## [Exercise]
Could you switch "animation" to "timeline" in the lines from the one holding "Viewport: 1280px width, 634px height." through the one holding "(x=647, y=587)", inclusive, and give those lines back otherwise unchanged, without the pictures?

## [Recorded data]
________________
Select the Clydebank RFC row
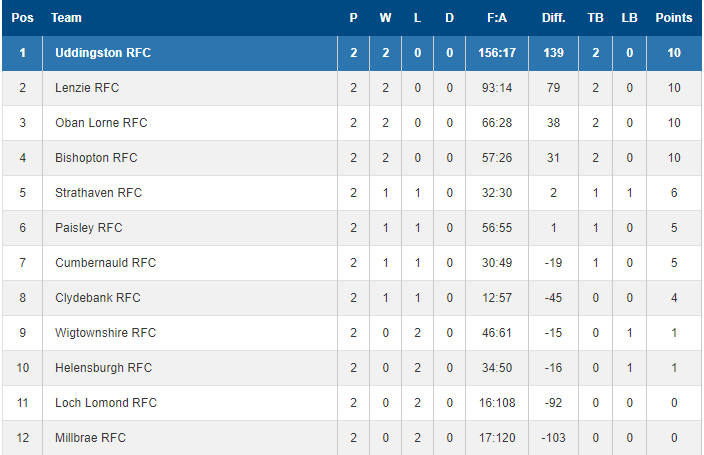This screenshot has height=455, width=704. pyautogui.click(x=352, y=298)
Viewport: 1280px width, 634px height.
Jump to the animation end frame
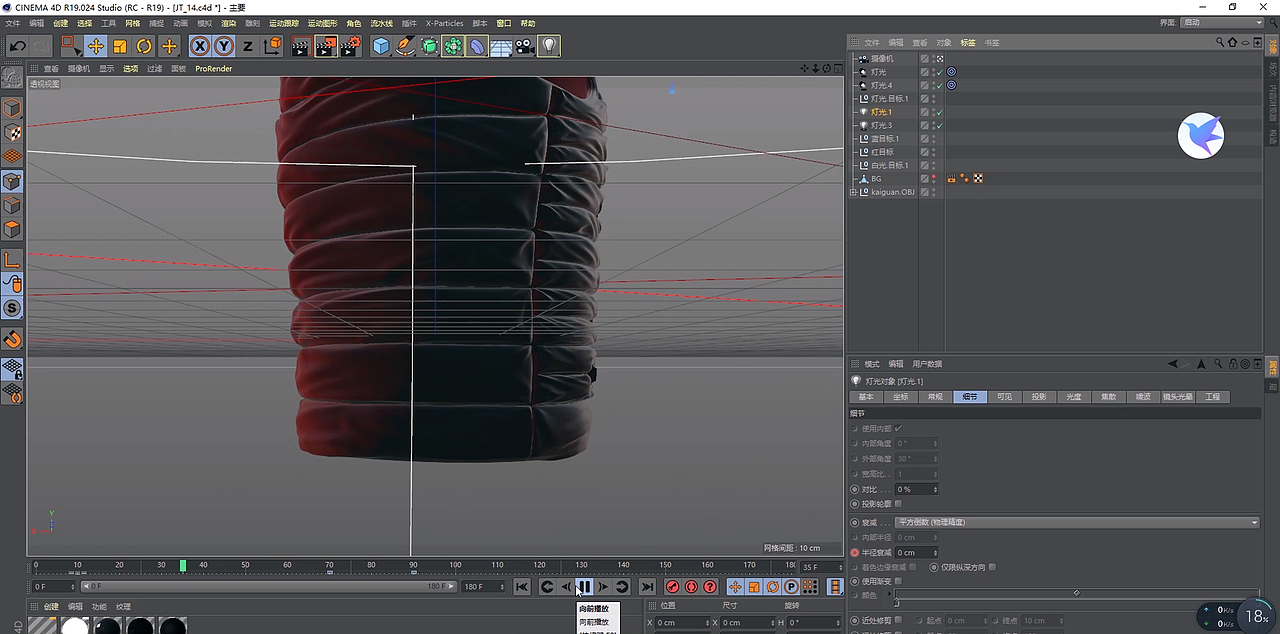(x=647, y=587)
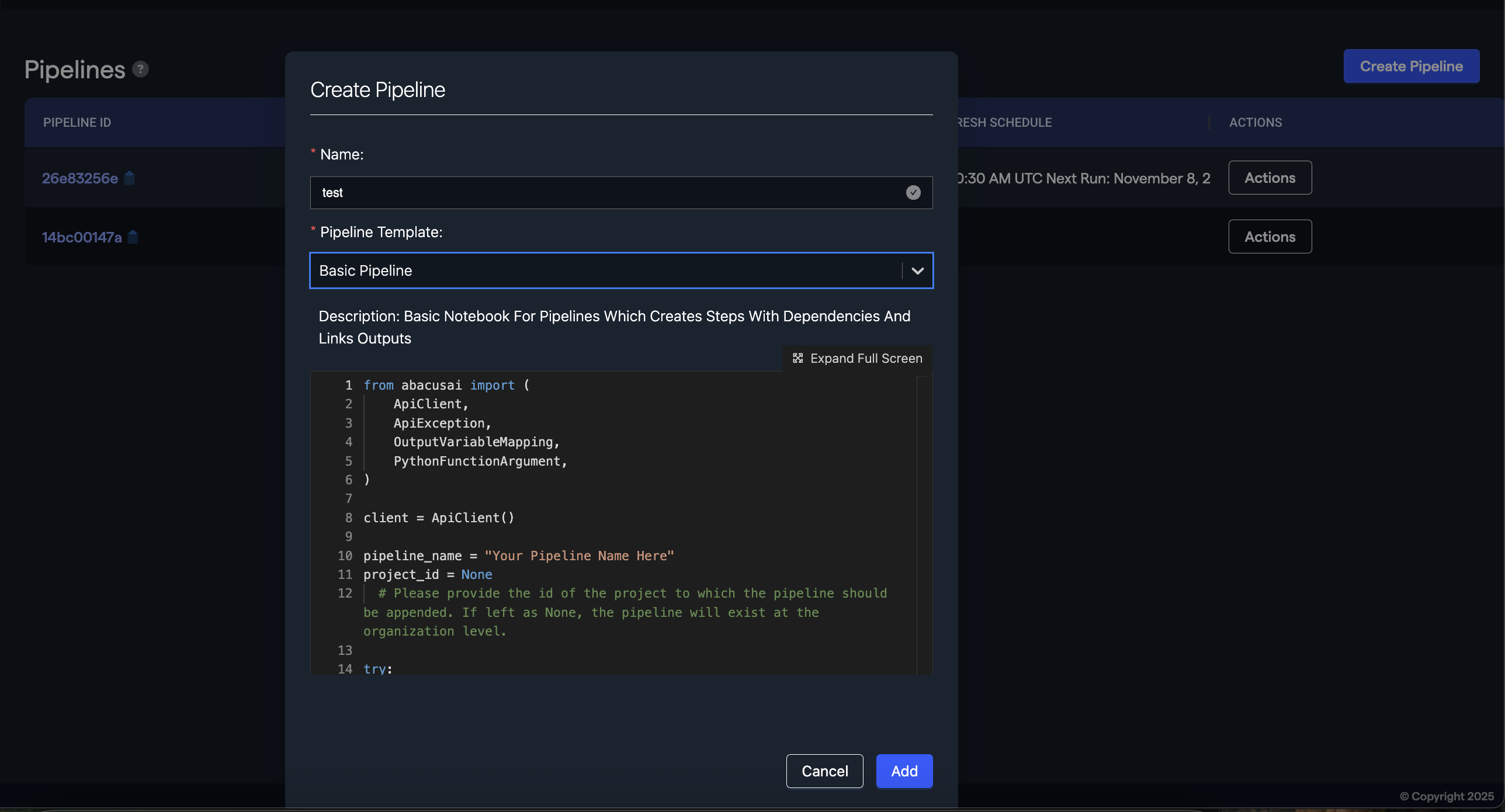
________________
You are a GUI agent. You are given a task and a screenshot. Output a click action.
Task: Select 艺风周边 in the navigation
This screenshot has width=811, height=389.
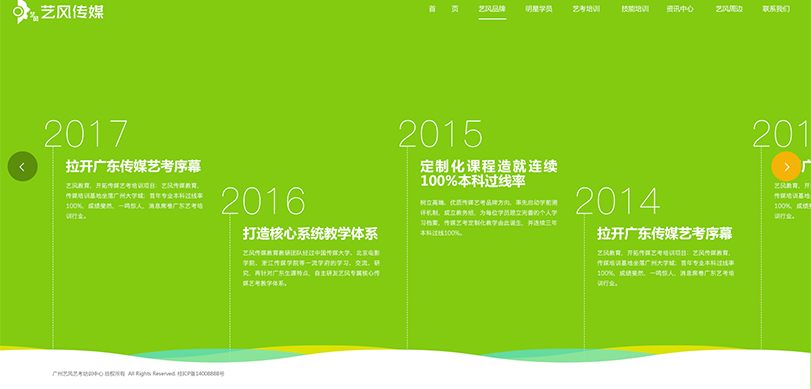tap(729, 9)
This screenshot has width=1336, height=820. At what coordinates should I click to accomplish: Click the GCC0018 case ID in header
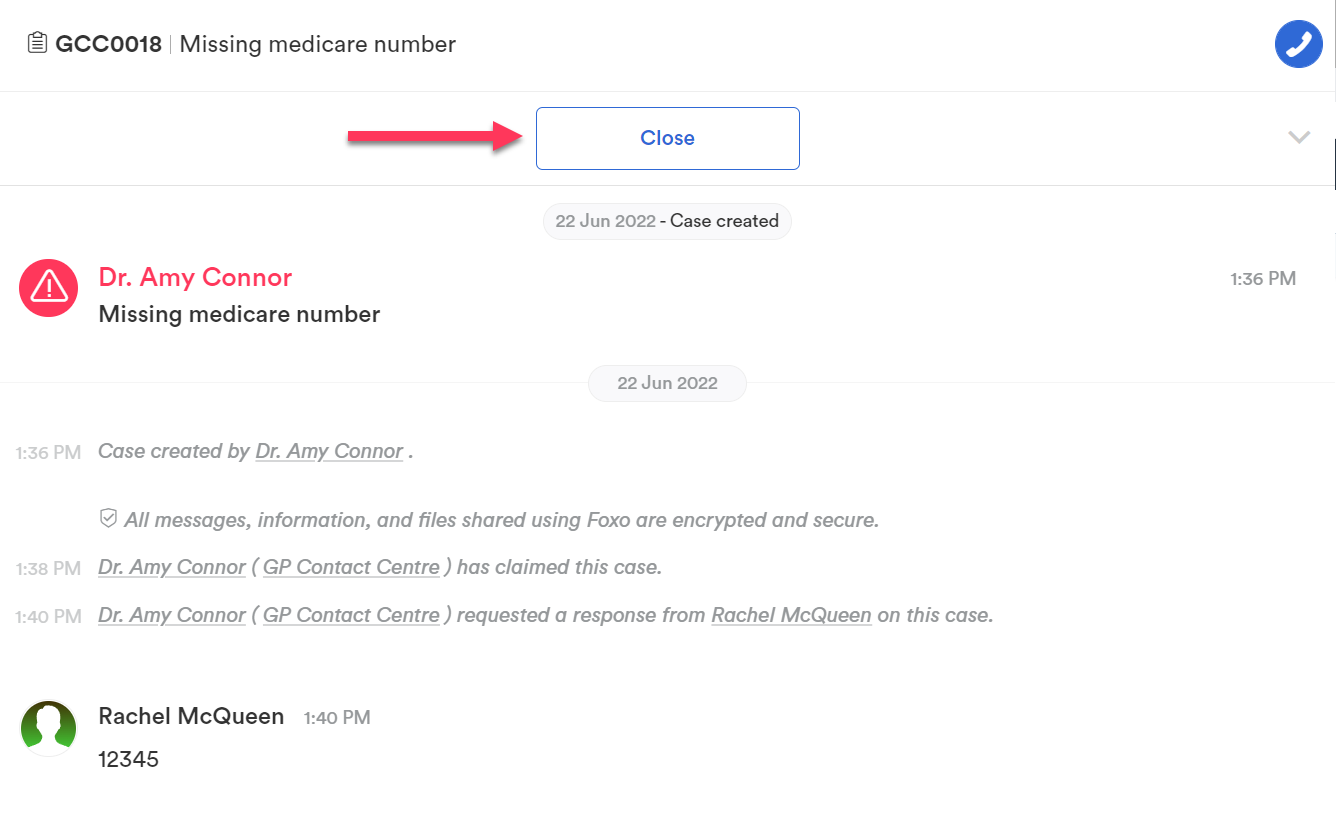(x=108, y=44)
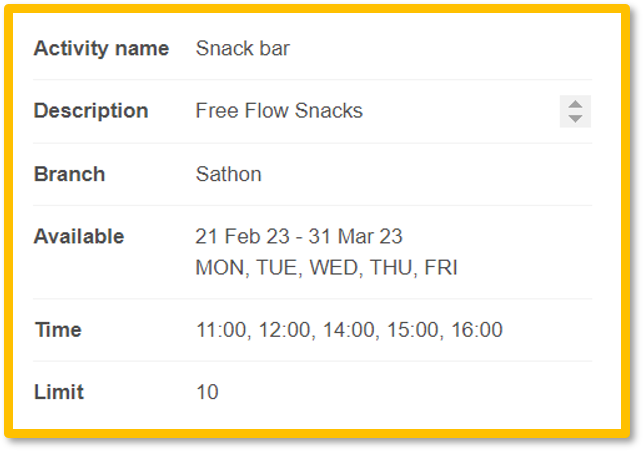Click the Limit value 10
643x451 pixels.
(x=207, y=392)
________________
## [Solution for this task]
Viewport: 1280px width, 634px height.
Jump to the timeline end frame
(x=647, y=587)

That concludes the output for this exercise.